AI technology has slowly become part of the fabric of medical care. This integration has come in uneven dribbles and trickles, often delayed by a natural reticence to adopt new technologies, lack of infrastructure or training, cost, and sluggish FDA approval. Now, as COVID-19 strains the world’s medical infrastructure, so too will AI algorithms and solutions be put to the test.

Currently in use on the frontlines:

  • Chatbots: A variety of automated chatbots have recently been made available to help the public self-diagnose the severity of their symptoms. The CDC recently released one built on the Microsoft Azure platform; some are even programmed for multiple languages, including our own.
  • Facial scanning: Hospitals in major cities have installed cameras in their lobbies and waiting rooms. These cameras screen visitors for temperature, sweating, and other symptoms, which AI algorithms then analyze, identifying people with at-risk characteristics.
  • Data Mining: AI solutions can also help doctors and healthcare experts understand more about the disease and develop more effective treatments by quickly sorting and aggregating data from a variety of sources. On March 16, the White House’s Office of Science and Technology Policy issued an “all hands on deck” call to action for tech community leaders to come together to create a COVID-19 dataset of research studies intended for use with machine learning. The dataset, accessible to the public here, can be searched by topic kernels and notebooks. And however you feel about social media privacy policies, analyses of social media posts have proved useful in identifying epicenters of the outbreak. Dataminr, an AI company focusing on “high-impact events and emerging risks” claims it detected the burgeoning outbreak in Wuhan and delivered the earliest warning about it on December 30, 2019 by combing through social media posts.
  • Image analysis in healthcare settings: Since COVID-19 attacks the lining of the lungs, many AI driven approaches have focused on chest imaging. CAD4COVID is an AI-based tool that generates a heatmap from chest x-rays and scores them for COVID-related abnormalities for use in triage. Since concerns about cross-contamination of imaging equipment are a big concern, small portable scanners have been used to help treat patients. According to John Martin, CMO of Butterfly Network, a company that produces portable ultrasound scanners that plug into a smart phone, images for flu strain A and COVID-induced pneumonia are very similar but have subtle differences that can be detected by AI identification processes.

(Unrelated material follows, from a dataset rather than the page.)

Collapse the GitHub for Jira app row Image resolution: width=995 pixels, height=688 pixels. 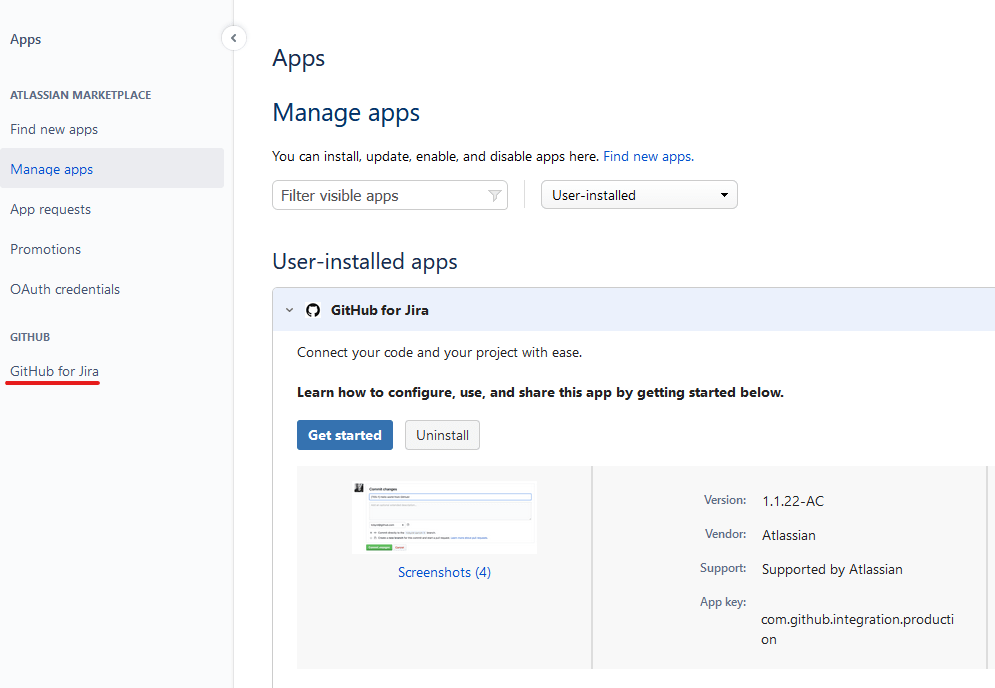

Universities are scrambling to collect a larger data set of chest images on which to train AI systems so they can distinguish COVID-19 pneumonia from other types.

Interesting things in development:

  • Predictive Analytics: A partnership between NYU and Wenzai Central Hospital in China has concluded that that there is a strong correlation between severe COVID-induced lung disease and three specific symptoms: reported myalgia (muscle pain), higher levels of the ALT liver enzyme, and elevated hemoglobin levels. The researchers say that more case studies are needed to augment the data set, but that AI analysis of these three factors is a better predictor than initial lung images seem to be.
  • COVID Voice Detector: Pioneered by Carnegie Mellon University in conjunction with AI tech firms, this project aims to develop a tool that can analyze a person’s cough and speech in order to determine the likelihood of COVID infection. At the end of the assessment, the participant receives a COVID score of 1-10.

For now, the viral storm rages. Hopefully this crisis will deliver some technical silver linings.